These are preliminary reports that have not been peer-reviewed. They should not be regarded as conclusive, guide clinical practice/health-related behavior, or be reported in news media as established information. For more information, please see our FAQs.
Chemical and Biochemical Approaches for the Synthesis of Substituted Dihydroxybutanones and Di-, and Tri-Hydroxypentanones
preprintsubmitted on 15.03.2019, 14:00 and posted on 18.03.2019, 15:06 by Mikael Widersten, Derar Al-Smadi, Thilak Reddy Enugala, Vadim Kessler, Anil Ranu Mhashal, Shina Caroline Lynn Kamerlin, Jan Kihlberg, Thomas Norberg
Polyhydroxylated compounds are building blocks for the synthesis of carbohydrates and other natural products. Their synthesis is mainly achieved by different synthetic versions of aldolcoupling reactions, catalyzed either by organocatalysts, enzymes or metal-organic catalysts. We have investigated the formation of 1,4-substituted 2,3-dihydroxybutan-1-one derivatives from para- and meta-substituted phenylacetaldehydes by three distinctly different strategies. The first involved a direct aldol reaction with hydroxyacetone, dihydroxyacetone or 2-hydroxyacetophenone, catalyzed by the cinchona derivative cinchonine. The second was reductive cross-coupling with methyl or phenyl glyoxal promoted by SmI2 resulting in either 5-substituted 3,4-dihydroxypentan-2-ones or 1,4 bis-phenyl substituted butanones, respectively.
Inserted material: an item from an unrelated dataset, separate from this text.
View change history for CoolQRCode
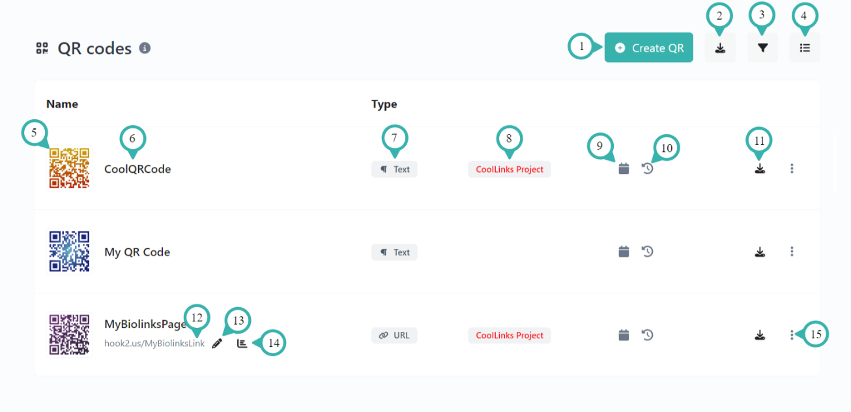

Finally, in the third case, aldolase catalysis was employed for synthesis of the corresponding 1,3,4-trihydroxylated pentan-2-one derivatives. The organocatalytic route with cinchonine generated distereomerically enriched syn products (de = 60−99 %), with moderate enantiomeric excesses (ee = 43−56%), but did not produce aldols with either hydroxyacetone or dihydroxyacetone as donor ketones. The SmI2-promoted reductive cross-coupling generated product mixtures with diastereomeric and enantiomeric ratios close to unity. This route allowed for the production of both 1-methyl- and 1-phenylsubstituted 2,3-dihydroxybutanones, at yields between 40−60%. Finally, the biocatalytic approach resulted in enantiopure syn (3R,4S) 1,3,4-trihydroxypentan-2-ones.